INPUT FOR THIS TASK:
BEGIN

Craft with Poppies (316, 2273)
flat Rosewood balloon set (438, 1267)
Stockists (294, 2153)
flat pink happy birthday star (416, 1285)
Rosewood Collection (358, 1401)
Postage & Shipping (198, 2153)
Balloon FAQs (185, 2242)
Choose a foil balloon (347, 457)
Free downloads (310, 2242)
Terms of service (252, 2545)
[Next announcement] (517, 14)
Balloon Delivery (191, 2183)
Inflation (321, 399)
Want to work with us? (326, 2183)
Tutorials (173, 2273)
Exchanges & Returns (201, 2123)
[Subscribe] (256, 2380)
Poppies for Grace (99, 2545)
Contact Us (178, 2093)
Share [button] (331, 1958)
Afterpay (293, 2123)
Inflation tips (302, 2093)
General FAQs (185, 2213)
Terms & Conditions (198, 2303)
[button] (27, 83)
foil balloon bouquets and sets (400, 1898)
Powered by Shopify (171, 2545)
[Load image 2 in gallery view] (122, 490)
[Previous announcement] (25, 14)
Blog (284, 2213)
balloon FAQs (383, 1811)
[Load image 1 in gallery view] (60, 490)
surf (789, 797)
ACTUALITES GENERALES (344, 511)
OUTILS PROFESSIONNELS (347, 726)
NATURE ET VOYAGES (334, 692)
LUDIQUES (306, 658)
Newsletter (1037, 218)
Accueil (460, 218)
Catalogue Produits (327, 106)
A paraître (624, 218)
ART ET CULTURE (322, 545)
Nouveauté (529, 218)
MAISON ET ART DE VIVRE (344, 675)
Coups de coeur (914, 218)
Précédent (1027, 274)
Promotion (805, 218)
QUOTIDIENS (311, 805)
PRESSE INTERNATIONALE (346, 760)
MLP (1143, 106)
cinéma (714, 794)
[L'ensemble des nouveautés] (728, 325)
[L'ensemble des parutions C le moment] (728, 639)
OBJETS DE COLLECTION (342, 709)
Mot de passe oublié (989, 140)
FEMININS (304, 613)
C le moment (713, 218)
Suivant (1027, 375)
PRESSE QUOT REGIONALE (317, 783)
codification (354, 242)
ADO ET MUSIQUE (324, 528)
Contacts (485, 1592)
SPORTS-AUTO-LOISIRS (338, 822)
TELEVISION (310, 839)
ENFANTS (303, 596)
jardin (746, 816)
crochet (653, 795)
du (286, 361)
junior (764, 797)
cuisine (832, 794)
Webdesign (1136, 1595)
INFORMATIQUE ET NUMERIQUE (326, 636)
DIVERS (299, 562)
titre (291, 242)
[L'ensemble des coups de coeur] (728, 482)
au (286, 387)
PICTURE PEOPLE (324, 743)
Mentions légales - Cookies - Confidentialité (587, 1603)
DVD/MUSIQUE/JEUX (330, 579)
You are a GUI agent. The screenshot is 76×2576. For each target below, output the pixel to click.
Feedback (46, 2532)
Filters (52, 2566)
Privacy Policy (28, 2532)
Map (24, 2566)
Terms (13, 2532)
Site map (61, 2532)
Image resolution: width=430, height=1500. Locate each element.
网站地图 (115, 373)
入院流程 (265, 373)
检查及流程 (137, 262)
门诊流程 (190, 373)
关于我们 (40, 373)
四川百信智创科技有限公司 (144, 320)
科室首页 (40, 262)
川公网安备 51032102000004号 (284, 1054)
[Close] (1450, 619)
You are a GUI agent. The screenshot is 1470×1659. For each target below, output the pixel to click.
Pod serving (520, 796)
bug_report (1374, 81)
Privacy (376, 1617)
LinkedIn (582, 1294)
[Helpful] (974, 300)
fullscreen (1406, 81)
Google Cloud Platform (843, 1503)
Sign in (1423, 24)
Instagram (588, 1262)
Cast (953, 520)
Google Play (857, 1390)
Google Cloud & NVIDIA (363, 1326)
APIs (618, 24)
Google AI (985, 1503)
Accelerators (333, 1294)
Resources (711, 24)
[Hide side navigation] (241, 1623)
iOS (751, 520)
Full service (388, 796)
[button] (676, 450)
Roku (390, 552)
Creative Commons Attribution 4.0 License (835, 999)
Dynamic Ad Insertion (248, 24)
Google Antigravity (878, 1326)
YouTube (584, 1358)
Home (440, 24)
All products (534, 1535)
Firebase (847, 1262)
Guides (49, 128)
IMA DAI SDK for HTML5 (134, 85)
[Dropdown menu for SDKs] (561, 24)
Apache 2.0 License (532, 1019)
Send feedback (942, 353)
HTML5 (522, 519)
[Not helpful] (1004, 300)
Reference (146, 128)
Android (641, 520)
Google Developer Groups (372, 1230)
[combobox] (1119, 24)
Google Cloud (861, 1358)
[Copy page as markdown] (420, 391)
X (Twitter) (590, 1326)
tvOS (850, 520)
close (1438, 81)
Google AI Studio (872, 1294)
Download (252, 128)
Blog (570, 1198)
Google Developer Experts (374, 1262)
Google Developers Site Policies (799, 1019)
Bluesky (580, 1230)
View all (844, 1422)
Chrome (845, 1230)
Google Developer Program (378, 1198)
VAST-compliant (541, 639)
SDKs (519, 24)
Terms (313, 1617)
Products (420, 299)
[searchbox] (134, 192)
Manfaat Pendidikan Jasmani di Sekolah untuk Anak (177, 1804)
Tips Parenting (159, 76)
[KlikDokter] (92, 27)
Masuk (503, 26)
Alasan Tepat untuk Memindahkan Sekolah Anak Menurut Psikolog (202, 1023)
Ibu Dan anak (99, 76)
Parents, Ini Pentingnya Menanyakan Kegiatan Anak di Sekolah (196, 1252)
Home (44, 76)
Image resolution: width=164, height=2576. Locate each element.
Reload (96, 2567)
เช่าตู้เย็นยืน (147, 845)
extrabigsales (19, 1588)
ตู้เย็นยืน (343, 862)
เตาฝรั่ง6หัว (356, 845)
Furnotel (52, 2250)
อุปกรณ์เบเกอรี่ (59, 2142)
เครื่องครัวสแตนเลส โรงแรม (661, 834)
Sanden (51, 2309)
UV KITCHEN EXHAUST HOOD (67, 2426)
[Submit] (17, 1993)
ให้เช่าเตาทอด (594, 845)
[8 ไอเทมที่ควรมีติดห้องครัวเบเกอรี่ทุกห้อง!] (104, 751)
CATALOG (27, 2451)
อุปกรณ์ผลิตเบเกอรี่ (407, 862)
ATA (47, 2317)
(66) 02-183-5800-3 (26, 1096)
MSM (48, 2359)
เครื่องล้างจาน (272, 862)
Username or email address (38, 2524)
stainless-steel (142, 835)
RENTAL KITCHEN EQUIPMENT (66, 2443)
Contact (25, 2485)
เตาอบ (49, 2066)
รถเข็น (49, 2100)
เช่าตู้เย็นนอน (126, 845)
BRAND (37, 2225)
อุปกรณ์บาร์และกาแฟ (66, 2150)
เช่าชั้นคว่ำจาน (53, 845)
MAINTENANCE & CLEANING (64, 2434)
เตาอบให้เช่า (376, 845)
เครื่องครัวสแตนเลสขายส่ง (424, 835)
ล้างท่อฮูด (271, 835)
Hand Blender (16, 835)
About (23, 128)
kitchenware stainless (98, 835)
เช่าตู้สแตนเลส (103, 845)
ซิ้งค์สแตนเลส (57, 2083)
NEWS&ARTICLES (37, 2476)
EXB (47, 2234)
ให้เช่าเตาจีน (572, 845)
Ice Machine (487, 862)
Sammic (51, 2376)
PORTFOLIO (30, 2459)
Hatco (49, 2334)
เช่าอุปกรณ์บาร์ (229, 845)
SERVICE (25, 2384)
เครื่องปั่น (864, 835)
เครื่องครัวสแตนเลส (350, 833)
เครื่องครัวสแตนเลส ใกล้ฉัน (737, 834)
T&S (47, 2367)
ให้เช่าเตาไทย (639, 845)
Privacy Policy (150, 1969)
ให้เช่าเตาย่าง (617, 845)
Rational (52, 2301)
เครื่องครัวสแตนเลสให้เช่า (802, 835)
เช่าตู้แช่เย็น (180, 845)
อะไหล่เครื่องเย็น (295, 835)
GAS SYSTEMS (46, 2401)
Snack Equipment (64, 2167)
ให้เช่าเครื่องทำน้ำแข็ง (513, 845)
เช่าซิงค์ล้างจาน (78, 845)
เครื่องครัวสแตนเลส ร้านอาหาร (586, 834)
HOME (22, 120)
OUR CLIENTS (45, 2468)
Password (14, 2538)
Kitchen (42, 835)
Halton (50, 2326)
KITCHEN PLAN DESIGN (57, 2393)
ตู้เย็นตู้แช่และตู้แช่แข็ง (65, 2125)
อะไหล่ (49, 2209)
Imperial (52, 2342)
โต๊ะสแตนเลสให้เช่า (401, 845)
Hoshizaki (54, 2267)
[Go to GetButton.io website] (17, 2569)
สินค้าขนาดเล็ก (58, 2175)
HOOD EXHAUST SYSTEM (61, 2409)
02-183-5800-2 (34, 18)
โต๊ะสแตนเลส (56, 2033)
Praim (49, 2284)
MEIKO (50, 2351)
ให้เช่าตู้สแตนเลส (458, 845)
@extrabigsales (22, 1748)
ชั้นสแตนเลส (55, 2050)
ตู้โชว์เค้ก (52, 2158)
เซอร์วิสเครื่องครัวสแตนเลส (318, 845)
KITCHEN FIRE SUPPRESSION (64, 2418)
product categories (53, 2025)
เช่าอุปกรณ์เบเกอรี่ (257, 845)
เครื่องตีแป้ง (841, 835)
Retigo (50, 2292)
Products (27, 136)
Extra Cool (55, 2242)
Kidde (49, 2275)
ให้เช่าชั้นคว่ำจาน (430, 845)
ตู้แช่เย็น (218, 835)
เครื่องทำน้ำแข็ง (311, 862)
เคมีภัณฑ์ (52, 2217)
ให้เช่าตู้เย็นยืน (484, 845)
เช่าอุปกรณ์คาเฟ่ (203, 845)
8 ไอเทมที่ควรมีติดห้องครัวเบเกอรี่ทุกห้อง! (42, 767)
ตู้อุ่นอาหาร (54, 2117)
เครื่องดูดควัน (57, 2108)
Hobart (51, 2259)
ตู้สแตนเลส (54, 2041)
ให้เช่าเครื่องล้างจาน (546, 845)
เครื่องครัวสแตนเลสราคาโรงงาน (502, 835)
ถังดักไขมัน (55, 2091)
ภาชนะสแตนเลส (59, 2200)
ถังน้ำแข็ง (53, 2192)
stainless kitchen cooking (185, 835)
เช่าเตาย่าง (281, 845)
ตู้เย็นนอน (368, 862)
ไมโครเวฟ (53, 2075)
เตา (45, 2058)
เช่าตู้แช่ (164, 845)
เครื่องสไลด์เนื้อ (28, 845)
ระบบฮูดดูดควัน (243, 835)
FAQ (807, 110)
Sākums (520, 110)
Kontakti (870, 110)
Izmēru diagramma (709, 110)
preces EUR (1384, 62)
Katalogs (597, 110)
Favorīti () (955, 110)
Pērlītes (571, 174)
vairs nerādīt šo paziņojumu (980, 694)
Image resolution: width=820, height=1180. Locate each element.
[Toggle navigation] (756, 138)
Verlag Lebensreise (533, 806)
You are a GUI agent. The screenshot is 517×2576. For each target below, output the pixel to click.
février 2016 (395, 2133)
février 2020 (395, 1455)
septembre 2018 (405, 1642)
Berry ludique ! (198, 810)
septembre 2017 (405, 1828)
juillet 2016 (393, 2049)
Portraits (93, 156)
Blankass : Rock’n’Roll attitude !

END

ACTION ITEM:
Out of the material above, output word for word the line with "stainless kitchen cooking (185, 835)", the line with "vairs nerādīt šo paziņojumu (980, 694)", and all lines between them, with nothing else.

YOUR SOLUTION:
stainless kitchen cooking (185, 835)
เช่าเตาย่าง (281, 845)
ตู้เย็นนอน (368, 862)
ไมโครเวฟ (53, 2075)
เตา (45, 2058)
เช่าตู้แช่ (164, 845)
เครื่องสไลด์เนื้อ (28, 845)
ระบบฮูดดูดควัน (243, 835)
FAQ (807, 110)
Sākums (520, 110)
Kontakti (870, 110)
Izmēru diagramma (709, 110)
preces EUR (1384, 62)
Katalogs (597, 110)
Favorīti () (955, 110)
Pērlītes (571, 174)
vairs nerādīt šo paziņojumu (980, 694)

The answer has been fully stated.